ROSEN: Let me offer one more thought on this one. Our competitiveness in renewables will be fought and won at home. If in our home economy, we get serious about transitioning to clean, renewable energy systems and we use the scale of the world’s largest economy, otherwise known as the United States of America, to build that out, prove that out and get good at it, we will kick butt around the world, against the Chinese as well. But make no mistake, they are absolutely trying to do both. They’re not just about coal. China is also the largest installed solar capacity on the planet, for example, and are dumping, putting investing both smartly and in silly ways, massive amounts of money into winning the green energy future of the world, which is going to be 100 years, if not 500 years, or the great market to own, you know, so we’ve got legislative work as Charles could probably talk us all into the night to do here, which is just so challenging to make sure that we’ve taken care of our foundations here at home, that will make it credible, that America wants to be a renewable energy vendor globally.

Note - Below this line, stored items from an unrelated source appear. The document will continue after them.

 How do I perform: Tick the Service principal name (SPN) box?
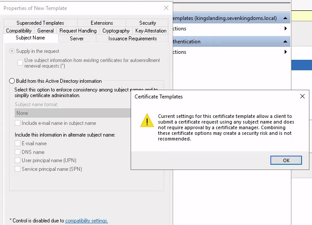coord(18,169)
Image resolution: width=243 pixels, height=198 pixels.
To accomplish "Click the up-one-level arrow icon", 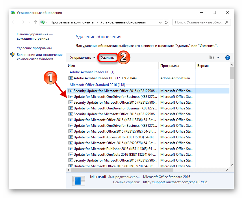I will [x=35, y=22].

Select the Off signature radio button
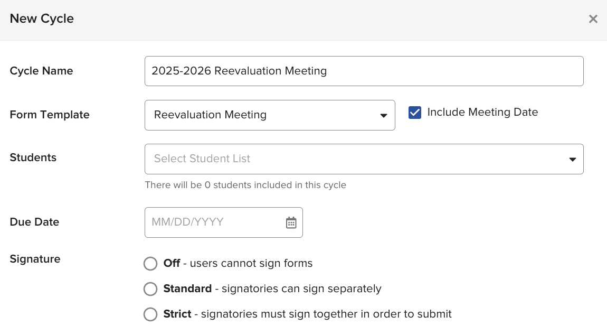click(150, 264)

HILLMAN: I’d only add that one of the sort of ironies that we really, you really notice when you when you study what China is doing here, is China is can has— if you look at the list of companies producing solar producing hydro, producing wind power, they’re all Chinese companies. The entire list of the most competitive companies in this space are Chinese companies. And yet what they’re largely exporting along the BRI, the majority of their exports in terms of building power plants have not been there, so they’re not exporting a lot of this renewal technology to their BRI countries there. That’s where they’re exploiting the coal fired plants. So part of the other part of what the report recommends is that the United States join with its friends and allies to get serious about saying to China, you have to live up to this green belt pledge. I mean, you have to stop funding coal fired plants, you have to stop funding a whole series of things that even China’s own criteria identifies as long term damage to the economy.
FASKIANOS: Thank you. I’m going to go next to Representative Matthew LoPresti. And he is the Hawaii representative. So if you can unmute yourself.

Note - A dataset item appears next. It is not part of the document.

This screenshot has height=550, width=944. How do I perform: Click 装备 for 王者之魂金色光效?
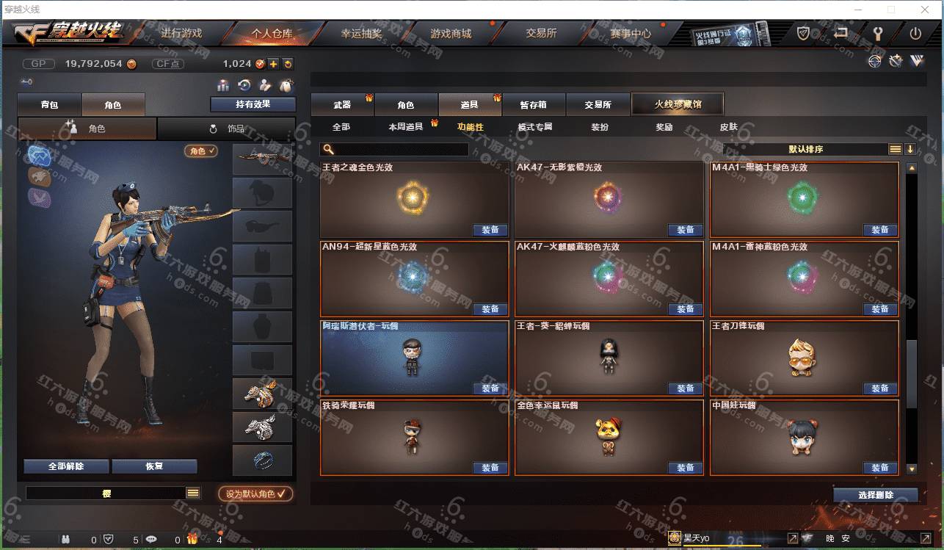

Q: Aloha, can you hear me? So thanks for doing this. I wanted to address something that Dr. Boustany had mentioned. And he’s talking about state and local governments being involved in assisting and creating, I guess opportunities, but I’m at a loss as to what exactly at the state level we can do. You know Hawaii, for example, has special cultural relations with many of the Pacific countries being, let’s say, targeted by BRI investments. But I don’t really, I just hope for a concrete if not maybe an abstract example of what sort of things we could do at the state level.

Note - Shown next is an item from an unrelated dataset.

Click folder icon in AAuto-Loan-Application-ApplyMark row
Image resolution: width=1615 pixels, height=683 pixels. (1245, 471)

BOUSTANY: Yeah thanks, Matthew. I think that’s an open question and frankly, we want to hear more about what the needs are, and how state and local officials envision their role in this. But in a broad way, I mean, certainly sitting from Washington, clearly more investment is going to be needed in STEM education. And so it’s one thing to throw money at it, but second, but how do you create a really high quality program in, you know, high schools, middle schools that, you know, wet those students’ appetites to move on into college and in graduate degrees, to be the next innovators in the world. So education is gonna be, I think, a fundamental area, where there’s gonna be a major role for state and local governments to help us with our self-strengthening, building up our own domestic competitive economy so that we can so that we can compete globally and more broadly, I think that’s the number one area. I mean, the other will be infrastructure, because the federal government’s going to have is apparently on track to spend money on infrastructure broadly, as President Biden has laid out, and looking at how the states use that opportunity, to enhance their competitiveness will be will be critical. I know, those are still sort of on the high level, but again, I think it’s really going to be up to local officials and state officials to figure out how they can position their states to be extremely competitive in a global marketplace.
FASKIANOS: Go ahead.
ROSEN: No, I was just gonna say I’m tempted to point out again, that the our biggest challenge with China and BRI is ourselves ultimately, right? China is a formidable, formidable peer competitor out there for global competitiveness. But we can handle that, if we are aligned and together about our priorities here in the United States and there is a lot of catch up work we have to do to get our policy setting, right? And it’s ultimately it’s got to be built up from the local level, right? That sort of top down vision of what America should do, has left many, many, many Americans, you know, unconvinced that they should change how they think about granting a mandate to Washington to do things for them, whether it’s STEM investment, or, you know, some people still fighting for more coal investment, of course, in parts of the country importantly, right? So, you know, the, it’s got to be bottom up, ultimately, and I’m not sure Matt that answers like, what, what, what we can do for you. It’s more like what you can what we all need to do, wherever we’re sitting to try to work toward a shared vision for what it’s going to take to deal with the world we’re in.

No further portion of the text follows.